EXTRAIT SOURCE:
○ ○ ○ ○

Le bateau-usine

Ce classique décrit les conditions de vie inouïes des travailleurs à bord d’un navire pêchant le crabe dans les mers froides et dures, entre Japon et URSS. Exploités et humiliés, ces hommes découvrent la nécessité de l’union et de la révolte. Réaliste et novateur, ce texte culte connut un succès international.


Je l’ai beaucoup dit, la période de l’entre-deux-guerres au Japon m’a toujours beaucoup intéressée. Alors pour une fois, j’ai décidé de l’aborder sous un angle différent, celui de la modernisation violente, et de ses conséquences sociales et économiques.
L’histoire est dure, empreinte d’un réalisme qui fait froid dans le dos, qui n’est parfois pas sans rappeler Zola dans la noirceur. Est-ce parce que la couverture est en noir et blanc ? Est-ce l’absence de longue description ? Toujours est-il que j’ai eu une profonde impression de monochromie dans ce texte, comme si toute couleur, comme la joie, était effacée de l’histoire.
Le récit de cette révolte lente mais qui se construit peu à peu, des abjections des uns et des autres, de l’exploitation de l’homme par l’homme est effarant, et résonne dans le lecteur. L’écriture est belle, la traduction remarquable (coup de chapeau à la traductrice qui n’a pas dû s’amuser), et l’édition actuelle propose en outre un intéressant appendice sur la biographie de l’auteur, l’histoire du texte et de sa redécouverte au prisme de la crise économique de 2008 au Japon. A noter que ce livre est, selon moi, indissociable du contexte d’écriture (montée en puissance du militarisme au Japon) et des des idées de son auteur (écrivain communiste d’origine paysanne, il a signé plusieurs récits de “littérature prolétarienne”).
Au final, c’est une oeuvre ancienne qui trouve des résonances dans notre monde actuel. Une lecture importante, mais dont on ne sort pas indemne.

Le bateau-usine, Kobayashi Takiji, éditions Allia

Reading Challenge 2017 : A bestseller from a genre you usually don’t read

Week-end à 1000 : le bilan

Ce week-end, profitant d’une relative solitude/liberté, j’ai décidé de participer au challenge “Week-end à 1000” qui revient régulièrement sur les réseaux sociaux. Le but ? Lire 1000 pages ou plus entre vendredi 19h et dimanche minuit. Pour cette première tentative, je dois avouer que je n’ai pas réussi. Entre la Crevette, quelques heures de vie sociale et les siestes impromptues dans le canapé, j’ai quand même lu un peu plus de 600 pages, soit deux romans et une grosse nouvelle. Petite revue de détail.

○ ○ ○ ○

DONNÉES SOURCES:
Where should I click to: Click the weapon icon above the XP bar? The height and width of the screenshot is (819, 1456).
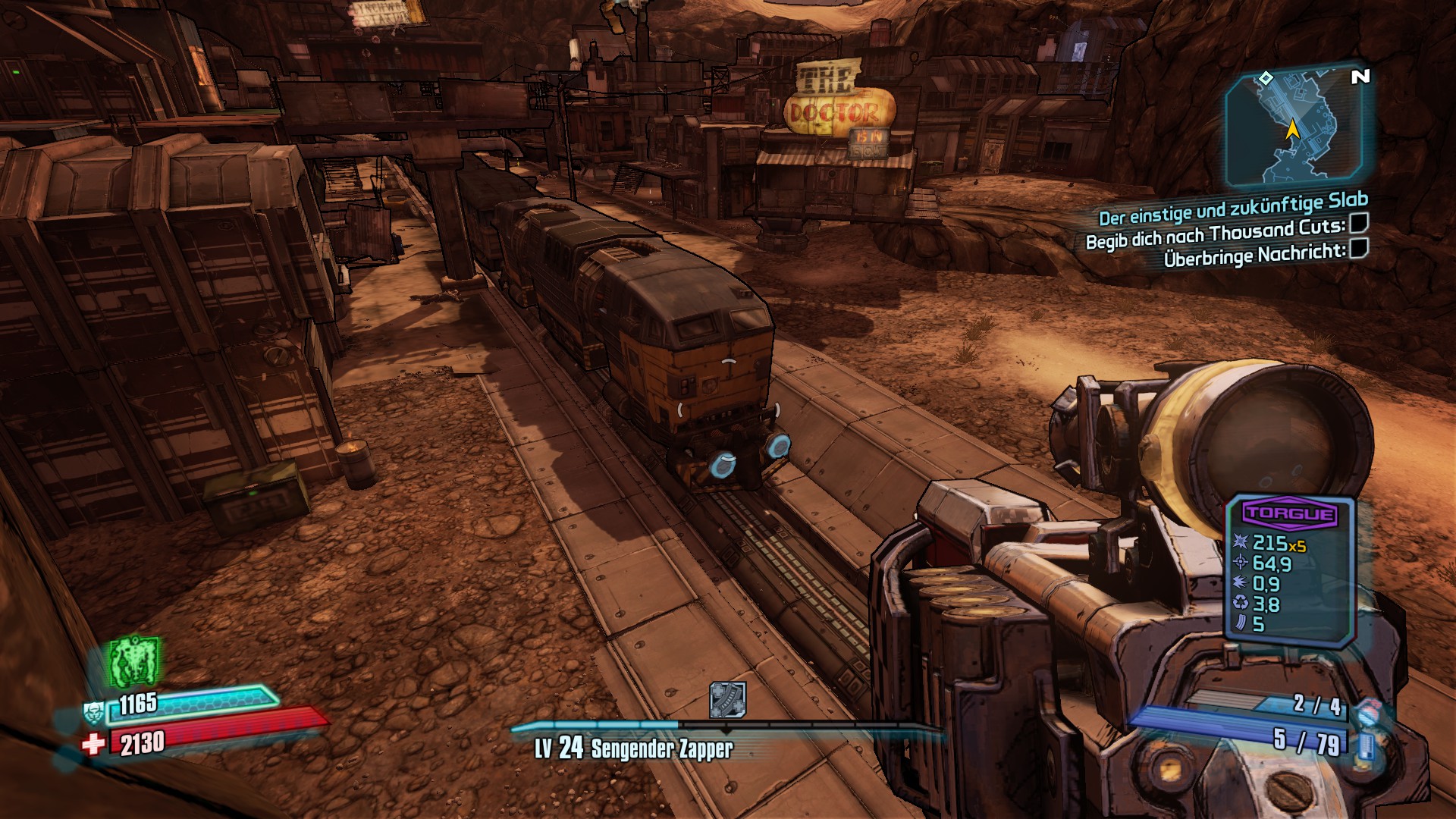[x=727, y=699]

○ ○ ○ ○

CONSIGNES:
(a) Répondez à ces questions sur le texte du blog de lecture :
(i) Entre quels pays se trouvent les mers où le navire pêche le crabe ?
(ii) Quelle crise économique l'appendice de l'édition actuelle évoque-t-il ?
(iii) Combien de pages ont été lues pendant le week-end, d'après le bilan ?
(b) Poursuivez le texte du blog de lecture après la phrase « Petite revue de détail. »
Le matériel ci-dessus n'a aucun rapport avec le texte du blog de lecture.

RÉPONSES:
(a)
(i) Entre le Japon et l'URSS.
(ii) La crise économique de 2008 au Japon.
(iii) Un peu plus de 600 pages.

(b)
Le dernier des Camondo, Pierre Assouline
Cela faisait un moment que j’avais envie de lire un autre ouvrage de cet auteur, et j’ai hésité avec Sigmaringen, mais j’ai fini par jeter mon dévolu sur celui-ci, notamment car je pensais en apprendre davantage sur le musée Nissim de Camondo. La seule chose à laquelle je n’avais pas songé, c’est qu’Assouline est autant romancier que biographe… et que Le dernier des Camondo est une biographie (dans un style journalistique). Du coup, j’ai été un peu déçue de cette erreur d’aiguillage, même si j’ai passé un bon moment. Le style est agréable, l’écriture fluide, et on se laisse emporter par le destin des Camondo, ces commensaux des Rotschild à la fin du 19ème siècle mais au destin beaucoup plus tragique. Et effectivement, j’ai désormais (encore plus) envie de visiter le musée éponyme.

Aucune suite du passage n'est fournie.